Personally I always send my spent cartridges back in the little envelopes that come with the new ones. The cynic in me says it is only a feel-good exercise and that there are ships loaded to the top with containers full of these little envelopes sailing to Nigeria where they burn them in the open air. I do it anyway.

- John
 
Septic systems and the environment can happily take darkroom effluent with a little care. Small volumes are just fine - the bacterial colonies can handle them. If you use larger volumes or want to be very careful, you can do the following - avoid developers with hydroquinone; you can use Kodak Xtol for film and AGFA Neutol Plus or another ascorbate paper developer (some are described here: http://www.apug.org/forums/archive/i...p/t-10410.html)

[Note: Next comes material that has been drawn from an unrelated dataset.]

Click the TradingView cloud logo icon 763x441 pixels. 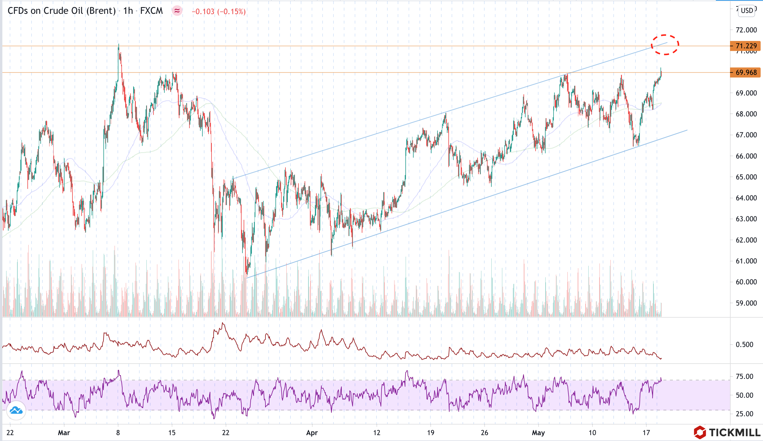click(x=16, y=410)
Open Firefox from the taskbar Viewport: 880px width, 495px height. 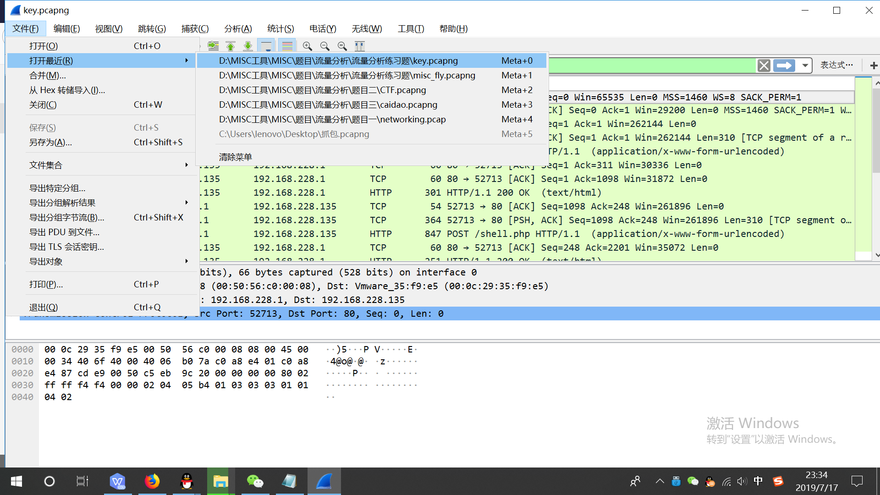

Selenium toner should be used up (to complete exhaustion) and mixed with hypo clearing agent prior to discharge.

Used fixer poses a problem, because the silver in it is toxic to the bacteria and accumulates in the system. There is a lot of info about silver management at the Kodak website: http://www.kodak.com/US/en/dpq/site/...lverManagement but the easiest way to manage it is to precipitate the silver out of the used fixer with Na2O4S2 Sodium dithionite (aka sodium hydrosulfite or sodium hydrosulphite), a white crystalline powder with a weak sulfurous odor. This substance will precipitate the silver from the solution and separate it from the rest of the components, creating a benign liquid that can be poured into the septic system.

You do it like this: put the fixer into a canister and add the sodium dithionite, around two tablespoons per litre. Don't close the canister. Put it in a well-ventilated location at around room temperature, perhaps out on a balcony, as it will produce some sulphur dioxide which smells like rotten eggs. If it is really cold it will not work - or at least it will take a long time. The silver will fall out as a black sludge of colloid silver and silver sulfide to the bottom and some to the wall of the canister. After a week or so, pour off the excessive liquid and filter the rest through a coffee filter. The black stuff that remains in the filter and the canister is silver; dry the cake and collect it for further processing or disposal. The liquid can go into sewage or a septic system without any trouble.

Marty
 
This question of environmental footprint reminds me of a discussion recently on a hybrid car forum. My input was that keeping one's old, used car, even if it is a 'gas hog', is more environmentally sound than purchasing any kind of new car, hybrid or otherwise. The reason is that there's an enormous environmental footprint to the manufacture of cars (steel production, plastics manufacturing, etc), plus the waste stream of cars post consumer usage.

Similarly, with photography, if you can keep a used film camera in operation, rather than buy a new camera, you are not supporting the environment footprint from the manufacture of new, disposable consumer electronics.

Yes, film manufacture (i.e. coating factories and chemical plants) have an environmental footprint; so, too, do semiconductor fabs, which are also supplied by chemical plants (and not just liquid chemicals, but many toxic gasses); but keeping a used camera in operation doesn't support the planned obsolescence of the technology treadmill.

Trigeek, you could try an instant-coffee based home-mixed developer (known generically as Caffeinol), and white vinegar for stop bath. Then, the only toxic chemical needing special disposal is your fixer; which, as indicated by others, you can extract most of the silver out of solution, prior to disposal.

~Joe
 
I've read a couple of times that if you decant the liquid from the spent fixer after the silver has precipitated out and collected in the steel wool, that the leftover liquid is good fertilizer for your plants. Can anyone confirm?

Gene
 
To be perfectly frank, the only trully environmentally friendly thing to do is kill yourself. Everything else is just a degree of bad. Don't shoot youself, that uses lead. To be trully green, walk (flying and driving is bad) to the Arctic circle and let a polar bear eat you since they are starving.

Driving a Toyota Pius, buying carbon indulgences, and all that other stuff are a sign of non-commitment to the cause.